- **YOUR OBJECTIVE**
Please retype every one of the entries below word for word, keeping each line as it stands.
━━ RECORDED INFORMATION ━━
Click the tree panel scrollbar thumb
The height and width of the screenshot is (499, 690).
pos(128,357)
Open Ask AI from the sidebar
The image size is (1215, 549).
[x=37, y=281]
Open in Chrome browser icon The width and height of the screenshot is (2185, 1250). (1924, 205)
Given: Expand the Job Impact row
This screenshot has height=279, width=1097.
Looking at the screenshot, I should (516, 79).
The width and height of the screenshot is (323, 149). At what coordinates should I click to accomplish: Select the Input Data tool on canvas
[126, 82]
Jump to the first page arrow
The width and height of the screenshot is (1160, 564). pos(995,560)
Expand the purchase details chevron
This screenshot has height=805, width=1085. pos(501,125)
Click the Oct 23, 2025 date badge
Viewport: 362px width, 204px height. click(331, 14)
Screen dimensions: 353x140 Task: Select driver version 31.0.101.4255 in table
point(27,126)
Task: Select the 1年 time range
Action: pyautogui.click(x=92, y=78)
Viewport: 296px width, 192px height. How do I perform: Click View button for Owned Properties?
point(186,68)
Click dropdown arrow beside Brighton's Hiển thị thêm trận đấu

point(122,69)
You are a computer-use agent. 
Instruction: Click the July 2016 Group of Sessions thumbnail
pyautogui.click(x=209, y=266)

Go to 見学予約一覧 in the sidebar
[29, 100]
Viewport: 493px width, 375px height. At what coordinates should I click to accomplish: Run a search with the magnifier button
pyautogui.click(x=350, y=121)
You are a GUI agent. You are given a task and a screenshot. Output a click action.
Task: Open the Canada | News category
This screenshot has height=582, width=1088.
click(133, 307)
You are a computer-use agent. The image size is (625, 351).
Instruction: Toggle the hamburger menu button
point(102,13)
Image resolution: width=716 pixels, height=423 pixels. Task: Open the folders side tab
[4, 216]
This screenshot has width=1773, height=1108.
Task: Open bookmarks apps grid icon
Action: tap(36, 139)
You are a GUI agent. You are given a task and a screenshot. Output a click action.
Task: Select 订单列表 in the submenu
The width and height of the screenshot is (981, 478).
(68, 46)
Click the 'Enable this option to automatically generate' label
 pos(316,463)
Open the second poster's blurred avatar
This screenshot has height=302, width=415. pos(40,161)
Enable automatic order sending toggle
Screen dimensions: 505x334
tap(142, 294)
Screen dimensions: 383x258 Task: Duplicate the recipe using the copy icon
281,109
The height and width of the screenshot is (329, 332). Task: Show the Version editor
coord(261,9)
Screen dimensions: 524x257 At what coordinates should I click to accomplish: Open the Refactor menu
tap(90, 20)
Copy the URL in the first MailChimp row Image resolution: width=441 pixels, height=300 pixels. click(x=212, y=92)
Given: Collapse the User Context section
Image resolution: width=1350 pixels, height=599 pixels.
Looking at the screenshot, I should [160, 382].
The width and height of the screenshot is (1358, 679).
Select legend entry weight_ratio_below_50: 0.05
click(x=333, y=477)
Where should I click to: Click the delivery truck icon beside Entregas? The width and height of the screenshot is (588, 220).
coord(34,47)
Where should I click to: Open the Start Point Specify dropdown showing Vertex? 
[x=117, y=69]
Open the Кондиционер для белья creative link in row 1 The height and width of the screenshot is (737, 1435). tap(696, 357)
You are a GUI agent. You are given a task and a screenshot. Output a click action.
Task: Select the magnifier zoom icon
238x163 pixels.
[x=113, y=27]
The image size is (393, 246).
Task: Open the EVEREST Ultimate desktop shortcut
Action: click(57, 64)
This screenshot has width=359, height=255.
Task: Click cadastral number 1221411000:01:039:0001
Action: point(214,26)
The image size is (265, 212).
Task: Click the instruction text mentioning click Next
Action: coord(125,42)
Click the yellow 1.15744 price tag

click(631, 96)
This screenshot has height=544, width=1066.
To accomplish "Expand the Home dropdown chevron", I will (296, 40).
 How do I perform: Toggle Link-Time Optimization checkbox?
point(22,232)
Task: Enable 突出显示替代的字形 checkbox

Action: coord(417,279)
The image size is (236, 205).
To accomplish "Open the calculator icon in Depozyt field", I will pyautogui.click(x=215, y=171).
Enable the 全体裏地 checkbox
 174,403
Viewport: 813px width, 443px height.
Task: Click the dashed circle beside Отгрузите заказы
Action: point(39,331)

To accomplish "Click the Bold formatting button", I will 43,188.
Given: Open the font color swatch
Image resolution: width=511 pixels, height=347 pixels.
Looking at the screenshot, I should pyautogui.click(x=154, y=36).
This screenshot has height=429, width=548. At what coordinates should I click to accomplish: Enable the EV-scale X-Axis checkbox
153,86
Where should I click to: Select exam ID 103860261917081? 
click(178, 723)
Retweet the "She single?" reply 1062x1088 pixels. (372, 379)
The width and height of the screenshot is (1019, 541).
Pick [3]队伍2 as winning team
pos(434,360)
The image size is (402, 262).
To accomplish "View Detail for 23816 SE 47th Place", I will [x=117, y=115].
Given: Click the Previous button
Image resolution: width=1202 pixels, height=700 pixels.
━━━
- **SOLUTION FOR THIS PROBLEM**
Click the tree panel scrollbar thumb
The height and width of the screenshot is (499, 690).
pos(128,357)
Open Ask AI from the sidebar
The image size is (1215, 549).
[x=37, y=281]
Open in Chrome browser icon The width and height of the screenshot is (2185, 1250). (1924, 205)
Given: Expand the Job Impact row
This screenshot has height=279, width=1097.
Looking at the screenshot, I should (516, 79).
The width and height of the screenshot is (323, 149). At what coordinates should I click to accomplish: Select the Input Data tool on canvas
[126, 82]
Jump to the first page arrow
The width and height of the screenshot is (1160, 564). pos(995,560)
Expand the purchase details chevron
This screenshot has height=805, width=1085. pos(501,125)
Click the Oct 23, 2025 date badge
Viewport: 362px width, 204px height. click(331, 14)
Screen dimensions: 353x140 Task: Select driver version 31.0.101.4255 in table
point(27,126)
Task: Select the 1年 time range
Action: pyautogui.click(x=92, y=78)
Viewport: 296px width, 192px height. How do I perform: Click View button for Owned Properties?
point(186,68)
Click dropdown arrow beside Brighton's Hiển thị thêm trận đấu

point(122,69)
You are a computer-use agent. 
Instruction: Click the July 2016 Group of Sessions thumbnail
pyautogui.click(x=209, y=266)

Go to 見学予約一覧 in the sidebar
[29, 100]
Viewport: 493px width, 375px height. At what coordinates should I click to accomplish: Run a search with the magnifier button
pyautogui.click(x=350, y=121)
You are a GUI agent. You are given a task and a screenshot. Output a click action.
Task: Open the Canada | News category
This screenshot has height=582, width=1088.
click(133, 307)
You are a computer-use agent. The image size is (625, 351).
Instruction: Toggle the hamburger menu button
point(102,13)
Image resolution: width=716 pixels, height=423 pixels. Task: Open the folders side tab
[4, 216]
This screenshot has width=1773, height=1108.
Task: Open bookmarks apps grid icon
Action: tap(36, 139)
You are a GUI agent. You are given a task and a screenshot. Output a click action.
Task: Select 订单列表 in the submenu
The width and height of the screenshot is (981, 478).
(68, 46)
Click the 'Enable this option to automatically generate' label
 pos(316,463)
Open the second poster's blurred avatar
This screenshot has height=302, width=415. pos(40,161)
Enable automatic order sending toggle
Screen dimensions: 505x334
tap(142, 294)
Screen dimensions: 383x258 Task: Duplicate the recipe using the copy icon
281,109
The height and width of the screenshot is (329, 332). Task: Show the Version editor
coord(261,9)
Screen dimensions: 524x257 At what coordinates should I click to accomplish: Open the Refactor menu
tap(90, 20)
Copy the URL in the first MailChimp row Image resolution: width=441 pixels, height=300 pixels. click(x=212, y=92)
Given: Collapse the User Context section
Image resolution: width=1350 pixels, height=599 pixels.
Looking at the screenshot, I should [160, 382].
The width and height of the screenshot is (1358, 679).
Select legend entry weight_ratio_below_50: 0.05
click(x=333, y=477)
Where should I click to: Click the delivery truck icon beside Entregas? The width and height of the screenshot is (588, 220).
coord(34,47)
Where should I click to: Open the Start Point Specify dropdown showing Vertex? 
[x=117, y=69]
Open the Кондиционер для белья creative link in row 1 The height and width of the screenshot is (737, 1435). tap(696, 357)
You are a GUI agent. You are given a task and a screenshot. Output a click action.
Task: Select the magnifier zoom icon
238x163 pixels.
[x=113, y=27]
The image size is (393, 246).
Task: Open the EVEREST Ultimate desktop shortcut
Action: click(57, 64)
This screenshot has width=359, height=255.
Task: Click cadastral number 1221411000:01:039:0001
Action: point(214,26)
The image size is (265, 212).
Task: Click the instruction text mentioning click Next
Action: coord(125,42)
Click the yellow 1.15744 price tag

click(631, 96)
This screenshot has height=544, width=1066.
To accomplish "Expand the Home dropdown chevron", I will (296, 40).
 How do I perform: Toggle Link-Time Optimization checkbox?
point(22,232)
Task: Enable 突出显示替代的字形 checkbox

Action: coord(417,279)
The image size is (236, 205).
To accomplish "Open the calculator icon in Depozyt field", I will pyautogui.click(x=215, y=171).
Enable the 全体裏地 checkbox
 174,403
Viewport: 813px width, 443px height.
Task: Click the dashed circle beside Отгрузите заказы
Action: point(39,331)

To accomplish "Click the Bold formatting button", I will 43,188.
Given: Open the font color swatch
Image resolution: width=511 pixels, height=347 pixels.
Looking at the screenshot, I should pyautogui.click(x=154, y=36).
This screenshot has height=429, width=548. At what coordinates should I click to accomplish: Enable the EV-scale X-Axis checkbox
153,86
Where should I click to: Select exam ID 103860261917081? 
click(178, 723)
Retweet the "She single?" reply 1062x1088 pixels. (372, 379)
The width and height of the screenshot is (1019, 541).
Pick [3]队伍2 as winning team
pos(434,360)
The image size is (402, 262).
To accomplish "View Detail for 23816 SE 47th Place", I will [x=117, y=115].
Given: Click the Previous button
Image resolution: width=1202 pixels, height=700 pixels.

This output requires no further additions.